PROBLEM DETAILS:
Look in the material below for the line holding "Screenshot is 542x2576.". Set it down exactly, with each later line up to and including the line holding "março 12, 2026 (52, 336)".
EXCERPTED RECORDS START
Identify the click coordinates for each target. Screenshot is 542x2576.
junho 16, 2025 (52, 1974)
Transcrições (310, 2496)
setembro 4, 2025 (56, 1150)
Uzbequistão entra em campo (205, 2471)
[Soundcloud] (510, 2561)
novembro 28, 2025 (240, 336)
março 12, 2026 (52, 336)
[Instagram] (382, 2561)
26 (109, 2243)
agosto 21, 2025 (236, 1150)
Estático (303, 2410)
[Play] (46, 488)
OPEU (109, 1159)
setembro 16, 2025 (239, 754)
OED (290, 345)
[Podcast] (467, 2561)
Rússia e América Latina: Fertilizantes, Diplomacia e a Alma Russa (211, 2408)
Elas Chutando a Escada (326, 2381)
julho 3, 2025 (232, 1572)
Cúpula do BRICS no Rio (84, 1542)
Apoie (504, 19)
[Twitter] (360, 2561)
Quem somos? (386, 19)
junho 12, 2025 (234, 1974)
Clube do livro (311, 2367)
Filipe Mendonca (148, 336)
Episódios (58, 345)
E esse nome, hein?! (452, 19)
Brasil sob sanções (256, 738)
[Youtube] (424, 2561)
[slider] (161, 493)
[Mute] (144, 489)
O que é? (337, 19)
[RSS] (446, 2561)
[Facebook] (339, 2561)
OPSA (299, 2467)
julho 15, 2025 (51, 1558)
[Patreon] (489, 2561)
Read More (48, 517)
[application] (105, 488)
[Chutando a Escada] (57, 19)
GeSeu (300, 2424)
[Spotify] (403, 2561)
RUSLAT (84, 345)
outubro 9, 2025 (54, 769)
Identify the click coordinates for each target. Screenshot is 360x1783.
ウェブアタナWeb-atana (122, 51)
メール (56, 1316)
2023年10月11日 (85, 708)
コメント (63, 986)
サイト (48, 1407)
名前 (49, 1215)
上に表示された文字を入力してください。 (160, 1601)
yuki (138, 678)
EXCERPTED RECORDS END
EXCERPTED RECORDS START
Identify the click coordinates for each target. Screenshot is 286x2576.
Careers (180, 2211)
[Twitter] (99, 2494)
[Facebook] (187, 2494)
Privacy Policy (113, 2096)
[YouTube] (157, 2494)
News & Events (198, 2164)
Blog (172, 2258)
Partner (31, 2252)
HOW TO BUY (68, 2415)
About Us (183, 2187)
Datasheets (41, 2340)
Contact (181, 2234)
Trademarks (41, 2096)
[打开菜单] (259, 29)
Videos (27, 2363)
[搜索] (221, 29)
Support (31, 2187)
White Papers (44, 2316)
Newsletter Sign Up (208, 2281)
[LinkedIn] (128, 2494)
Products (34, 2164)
EXCERPTED RECORDS END
EXCERPTED RECORDS START
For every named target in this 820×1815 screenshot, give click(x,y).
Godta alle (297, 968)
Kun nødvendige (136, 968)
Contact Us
EXCERPTED RECORDS END
YOUR SOLUTION:
Identify the click coordinates for each target. Screenshot is 542x2576.
junho 16, 2025 (52, 1974)
Transcrições (310, 2496)
setembro 4, 2025 (56, 1150)
Uzbequistão entra em campo (205, 2471)
[Soundcloud] (510, 2561)
novembro 28, 2025 (240, 336)
março 12, 2026 (52, 336)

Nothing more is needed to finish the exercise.